While the Coronavirus has the business world reeling, NVIDIA and AMD have both swooped in and purchased excess capacity at TSMC by ramping up their orders for next-generation GPUs and CPUs.
While the Coronavirus has the business world reeling, NVIDIA and AMD have both swooped in and purchased excess capacity at TSMC by ramping up their orders for next-generation GPUs and CPUs. In a report published by Digitimes, Taiwan’s most reliable news source, TSMC is expected to post strong results in 1H 2020 thanks to a sudden ramp-up of orders by NVIDIA and AMD making up for the shortfall.
NVIDIA and AMD gobble up spare (7nm) capacity at TSMC for next-generation processors
The last flagship release from NVIDIA was back in September 2018. It has been a long time since NVIDIA rolled out a successor and we have a feeling that the company was waiting for TSMC’s 7nm node to get mature for high-performance graphics and you are going to see a massive leap with the company’s next-generation architecture.
Since both NVIDIA and AMD are fab-less design houses there is always a concern whether TSMC can spare capacity (everyone knows Apple is their darling) but it looks like the COVID19 has swung things in their favor as both companies have been gobbling up space yielded by other customers. This includes next-generation CPUs and GPUs from both NVIDIA and AMD.
While most of the report is hidden behind a paywall, the big takeaway is given here:
“A ramp-up in short lead-time orders placed by AMD and Nvidia will allow TSMC to post relatively strong results compared to other foundries in the first half of 2020, according to industry sources.” -Digitimes, Apr. 23, 2020.
Apple already intended to move to 5nm in 2H 2020, freeing up space for companies like AMD. In fact, AMD was on track to become TSMC’s largest 7nm customer by 2H 2020. Secondly, TSMC is also adding further capacity to its facilities so AMD will not only be getting the Apple leftovers, the COVID leftovers but even more wafers.
Right now, HiSilicon and Qualcomm are both above AMD, but the company is set to become TSMC’s largest 7nm customer by 2H 2020, dethroning Qualcomm, and HiSilicon. AMD recently booked an order of 30,000 wafers in one single “swoop” that accounted for 21% of the total capacity at TSMC at that time. Capacity at TSMC has been fully booked since the start of the year, and any spare capacity was created due to the impact of the coronavirus.
At the same time, NVIDIA has taken a lot of the capacity at TSMC as well which is indicative of the ramp-up to launch that the company is preparing for its next-generation Ampere series (or whatever NVIDIA decides to call them) of graphics cards. In fact, we have it on good authority that the company planned to introduce a server GPU at the ill-fated GTC conference (which explains why NVIDIA tried so hard to salvage it in any form).
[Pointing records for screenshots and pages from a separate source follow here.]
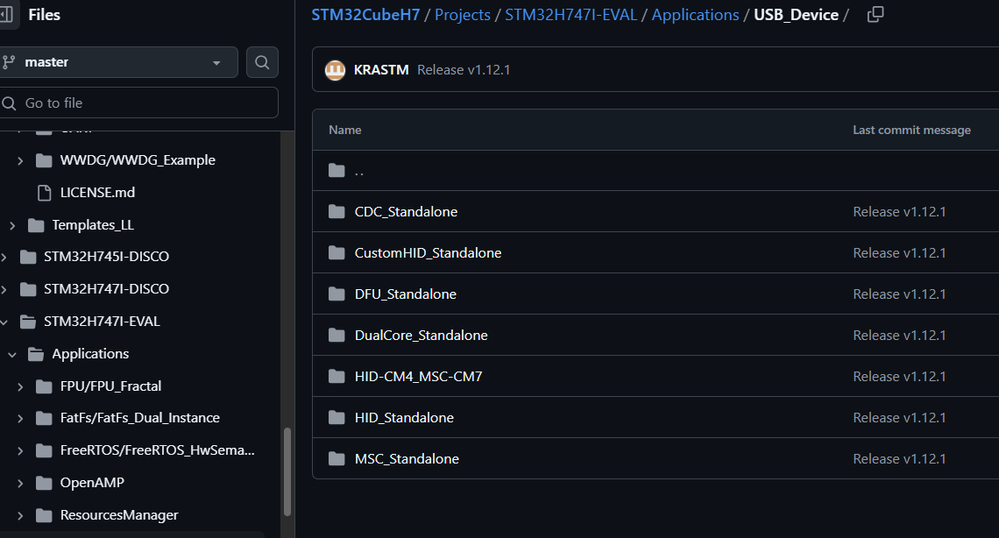Click the CDC_Standalone folder icon

click(336, 212)
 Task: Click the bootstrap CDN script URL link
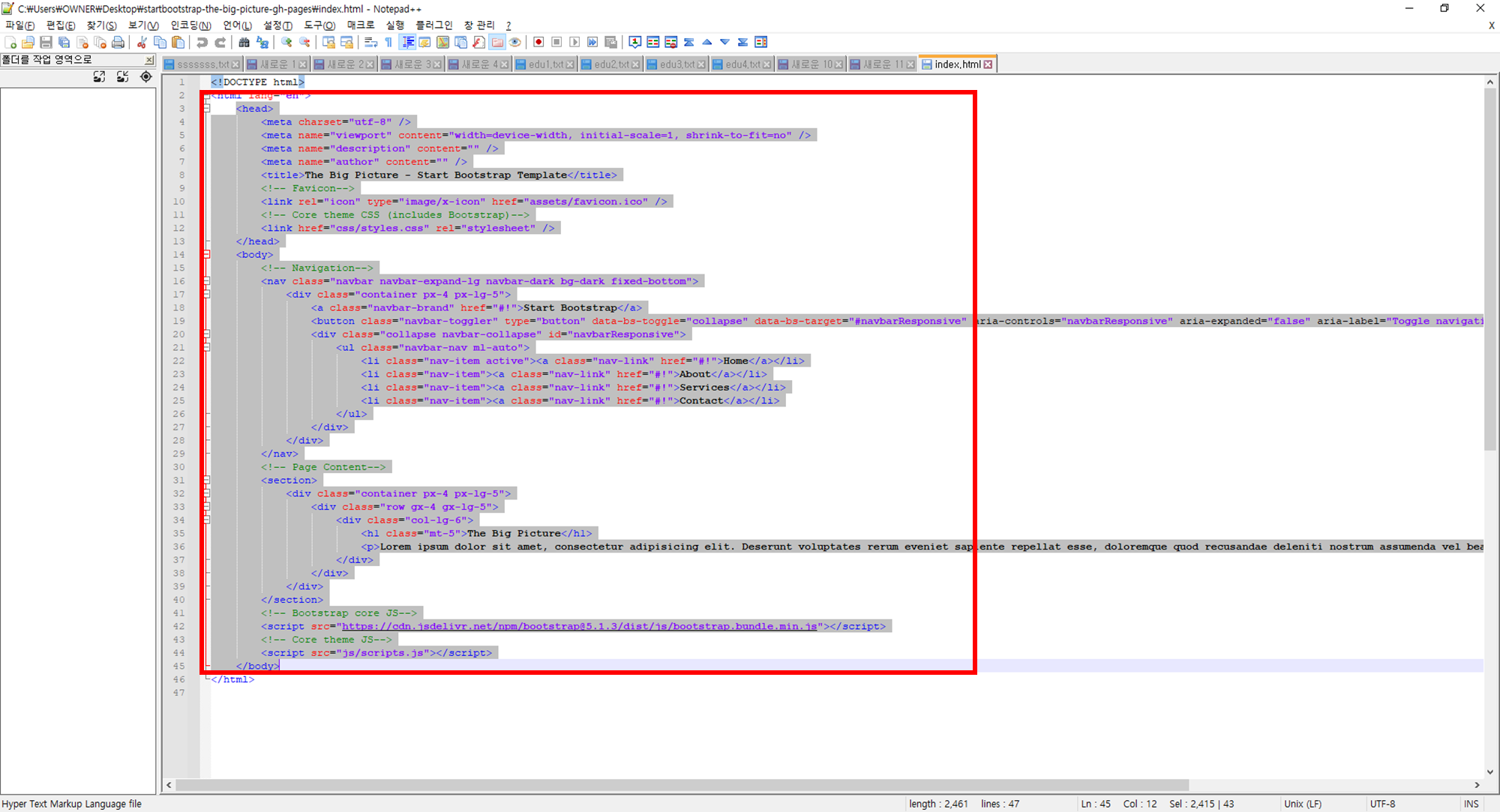pyautogui.click(x=579, y=627)
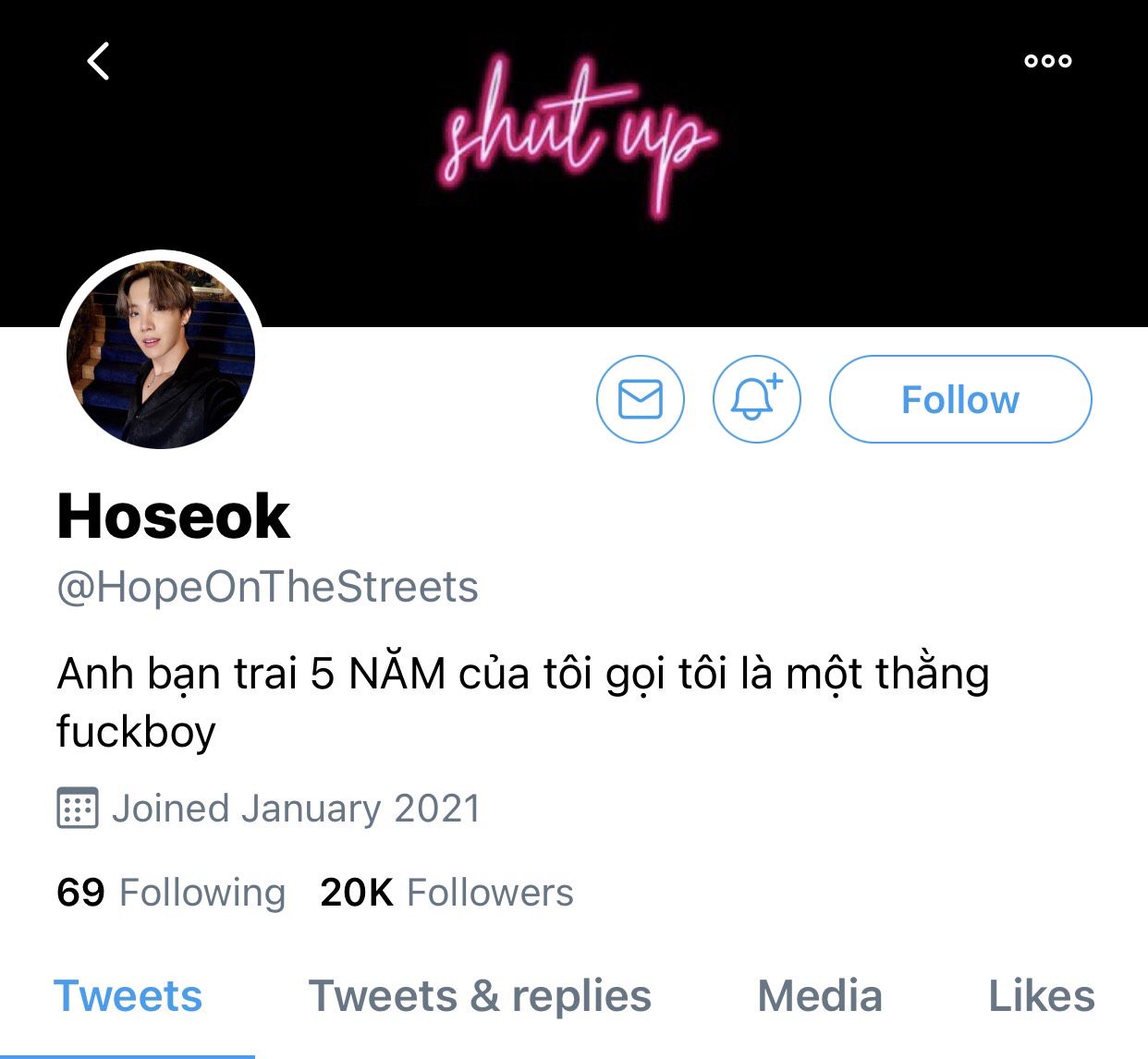The height and width of the screenshot is (1059, 1148).
Task: Open the three-dot more options menu
Action: click(x=1047, y=61)
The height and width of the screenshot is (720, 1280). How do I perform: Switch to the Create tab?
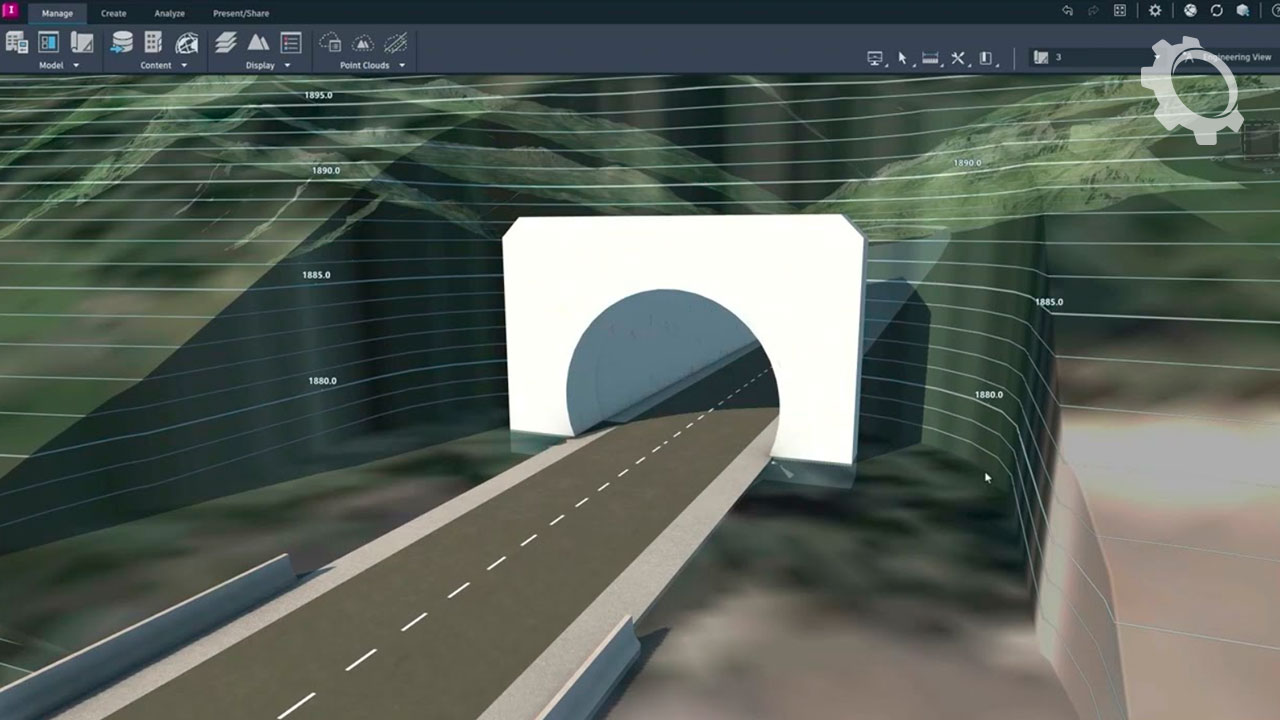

That said, we have also head before from pretty reliable sources that NVIDIA is waiting to see AMD’s Big Navi before rolling out its RTX 3000 series graphics cards (aka Ampere GPU) in order to be better positioned. AMD’s Big Navi is planned to be released this year and the expected release date initially was at Computex 2020. With Computex postponed to September 2020, we can only hope that things will clear up by that time ( I am referring to COVID) so these companies can move forward with their schedules.
That said, it looks like both AMD and NVIDIA are silently building up their inventories of CPU and GPU silicon to make sure that when the time comes, they are able to meet demand in full – which is one silver lining of production space being freed up at TSMC. COVID or no COVID, these companies will eventually have to get their schedules on track soon enough and we expect them to be completely prepared at launch. While AMD has already admitted to COVID having disrupted some of the Renoir supply schedule, we are also prety sure that this will not be much of an issue going forward as pretty much all three of our Silicon Triumvirate (Intel-Nvidia-AMD) are insulated against COVID 19.